I took a careful step closer, keeping my movements slow and unthreatening. “I said I would.”
She didn't relax. Just studied me with those too-old eyes, the kind that had seen more than any child should.
“I'm Lily,” I offered, since we'd never actually done introductions while fleeing witch hunters. “Lily Whitmore. You saved me in the woods. I never got to thank you properly.”
“Marigold.” She didn't move closer. “You shouldn't thank me. You should've run faster.”
A startled laugh escaped me. “Fair point.”
Marigold tilted her head, studying me like she was trying to solve a puzzle. “There are others you need to meet.”
I stiffened. “Others?”
“Not here.” Her eyes darted to the open street behind me. “Too exposed.”
She turned off towards the woods behind her.
“Wait. I don't even know who you are, really. Why should I trust you? How do I know this isn't a trap?”
Marigold looked back, something sad flickering in her young eyes. “You don't. But you followed me in the woods. And you kept quiet about me. So perhaps you already decided to trust me.”
She had a point. And what choice did I have? Go back to August's house and wait for him to trust me or turn me in? Or follow this child into the unknown and maybe get some answers?
“My gran,” I said quickly, before she could disappear. “She left me a necklace. An hourglass pendant. It brought me here, to 1892, and now it's shattered. Can you help me get back? Can these 'others' help me go home?”
Marigold's expression shifted—something almost like pity crossing her features. “I don't know. But they'll know more than I do. They can help you understand what you are. What you can do.”
“What I am?” The words came out sharper than intended. “What does that mean?”
“Come with me and find out.” She held out a small hand, dirt-stained and callused. “But we need to go now. Before someone sees us.”
I looked at her outstretched hand. At the ruins around us.
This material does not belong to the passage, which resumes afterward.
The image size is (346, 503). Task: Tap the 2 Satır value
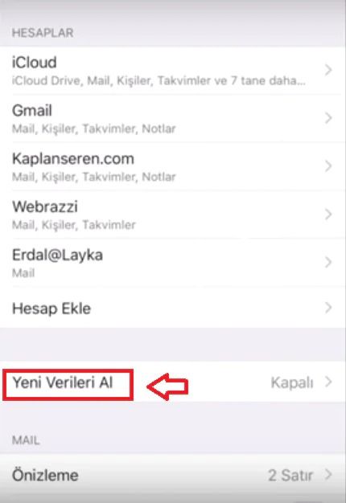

At the city behind me where August would find me gone, where Adeline might already be regretting letting me leave.
Then I took Marigold's hand—small, warm, and gripping tight—and she yanked me into the trees before doubt could catch up.
Within minutes, the city had disappeared behind us, Oxford's familiar sounds replaced by rustling leaves and the occasional chirp of unseen birds. Morning light filtered through the canopy in spectral shafts, painting the mossy ground with shifting patches of gold and shadow.
“How far are we going?” I asked, stepping over a gnarled root that seemed to reach for my ankles.
“Not far.” Marigold moved between the trees with an ease that made me feel clumsy in comparison, her too-large cloak billowing behind her. “We're almost there.”
But “almost there” stretched on. Five minutes became ten, then fifteen. The path—if it could be called that—twisted deeper into woods that grew denser with each step. And the deeper we went, the stranger things became.